We will be marking the course the weekend prior to the event if anyone is willing to help out.
Zane Grey Video - Have you seen this yet? This is hands down the best trail running video I have ever seen. Ever. Sure, Killian has some sweet video's but how realistic is it to see a runner flying up a 12,000 ft peak with no gear, no waters, and a helicopter videotaping him? It's not exactly an accurate depiction of what I experience when I fly. I mean, I carry gear.
This video however is exactly what Zane Grey is all about and why I have come to absolutely love the race in all it's glory and pain. They did an incredible job showing the area and why so many come back to this torturous area year after year. http://www.zanegrey50.com/photos_____video.html
Withdrawing from the Race - I'm not sure why you would do this unless you are pregnant and having a baby the week of the race. Outside of that I'm baffled but then I'm incredibly bias towards this race and I should probably understand that things pop up. When they do please refer to the part of the website that states that no refunds will be provided after March 1st. We are in our second year and purchasing all the start up equipment is not cheap as well as the supplies needed for the race now less than two months out. So I cannot refund your registration fee.
So you should just heal up, buck up, and show up. It's just more economical that way.
This Race is Hard - I feel like its necessary to repeat this mantra because of the emails that I get sometimes from prospective entrants makes me wonder if "trail running" to some people is the side of the country road. To be clear once again, this race is VERY HARD. It is very remote in many areas. You will encounter massive elk in breeding season. Entire sections of the Mogollon Rim have been shut down this summer from too many black bear sightings. They are all over the place up there, everyone and their mother gets to see one except the RD that goes up there every weekend....they are out there. Free range cattle will scare the living shit out of you on the Highline at 3am leaving Hell's Gate AS. Mountain lions are always out there somewhere and I pray that nobody ever encounters one during the race. There are javelina, rattlesnakes and we haven't even gotten to the part about an oversized hairy man beast legendary in the area. My point is, it's a wilderness area and its wild. The terrain is relentlessly tough like you've likely never seen before.
I know, I know, "sure, whatever." No, I'm serious. We had entrants from last year say it was a race for the "elite of the elite." I'll agree that's a silly assessment given two of our 9 finishers were 1st time hundreds (albeit locals familiar with the course) but it was said by many time 100 mile finishers. Accomplished in their own right and ultrarunners who thought they had run some "tough" courses. Not this tough.
This is Arizona and welcome to the Mogollon Rim country. This area is as "Old West" as it gets. The settlers of this area were not pansy's. They couldn't be and our entrants can't be if they plan on finishing.
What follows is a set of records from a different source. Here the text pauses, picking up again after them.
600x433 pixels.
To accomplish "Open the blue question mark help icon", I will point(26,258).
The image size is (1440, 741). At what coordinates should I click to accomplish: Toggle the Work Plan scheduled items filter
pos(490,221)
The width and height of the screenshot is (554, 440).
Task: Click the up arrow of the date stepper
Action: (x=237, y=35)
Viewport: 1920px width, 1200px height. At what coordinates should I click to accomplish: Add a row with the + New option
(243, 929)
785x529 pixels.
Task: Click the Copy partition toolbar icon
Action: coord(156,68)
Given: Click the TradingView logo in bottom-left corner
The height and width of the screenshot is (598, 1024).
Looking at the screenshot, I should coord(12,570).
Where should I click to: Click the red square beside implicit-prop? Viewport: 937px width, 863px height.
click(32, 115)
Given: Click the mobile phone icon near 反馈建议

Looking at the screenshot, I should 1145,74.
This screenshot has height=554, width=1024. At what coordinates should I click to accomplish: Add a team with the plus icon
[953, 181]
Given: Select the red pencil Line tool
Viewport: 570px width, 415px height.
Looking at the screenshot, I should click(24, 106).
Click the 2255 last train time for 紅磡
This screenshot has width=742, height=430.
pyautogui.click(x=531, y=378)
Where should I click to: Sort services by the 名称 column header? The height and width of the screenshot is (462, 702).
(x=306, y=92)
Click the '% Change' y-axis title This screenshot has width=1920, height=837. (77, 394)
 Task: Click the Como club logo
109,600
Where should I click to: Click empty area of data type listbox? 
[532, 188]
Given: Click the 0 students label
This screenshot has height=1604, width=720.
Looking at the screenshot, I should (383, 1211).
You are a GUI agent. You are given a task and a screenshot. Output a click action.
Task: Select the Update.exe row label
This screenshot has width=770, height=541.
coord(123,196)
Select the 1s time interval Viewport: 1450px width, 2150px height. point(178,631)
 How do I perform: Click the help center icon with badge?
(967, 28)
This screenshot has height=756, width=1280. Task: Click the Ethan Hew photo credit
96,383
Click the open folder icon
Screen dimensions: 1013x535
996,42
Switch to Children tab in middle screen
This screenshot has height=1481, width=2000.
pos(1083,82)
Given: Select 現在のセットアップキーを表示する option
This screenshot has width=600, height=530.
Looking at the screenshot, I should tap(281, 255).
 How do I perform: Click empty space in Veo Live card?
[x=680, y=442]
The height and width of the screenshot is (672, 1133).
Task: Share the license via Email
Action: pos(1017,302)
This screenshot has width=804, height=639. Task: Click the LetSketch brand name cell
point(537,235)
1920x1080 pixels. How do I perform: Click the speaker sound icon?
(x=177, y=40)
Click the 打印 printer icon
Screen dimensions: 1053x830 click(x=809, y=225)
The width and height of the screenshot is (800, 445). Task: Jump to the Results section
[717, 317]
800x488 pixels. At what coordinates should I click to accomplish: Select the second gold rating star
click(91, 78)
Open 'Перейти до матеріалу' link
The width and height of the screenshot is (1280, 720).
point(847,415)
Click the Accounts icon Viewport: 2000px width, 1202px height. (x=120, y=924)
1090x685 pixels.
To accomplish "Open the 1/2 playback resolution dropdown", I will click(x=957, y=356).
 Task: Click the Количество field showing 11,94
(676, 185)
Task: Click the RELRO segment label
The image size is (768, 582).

The terrain will beat you up, the heat will beat you up, the elevation will beat some of you up, and the never ending up's and down's and steep climbs will beat you all up.
Yet you have to press on and you have to keep moving.
So as much as I may talk myself into thinking, "this course isn't THAT hard" I'm constantly reminded every time someone joins me who isn't familiar with the trails and can't believe how hard they are.
The one resounding thought that always comes out of everyone that goes up there, "This is incredibly beautiful country." Because it really is. It's stunning. I find myself just staring off into the trees, over the 2,000 sheer cliff to the Highline Trail down below in the red rocks, off into the Mazatzal Mountains to the south. The place is as beautiful a land can be and we get to run straight through it all.
Tough it may be, but unbeatable it isn't. Come prepared for a Monster, because its prepared for you.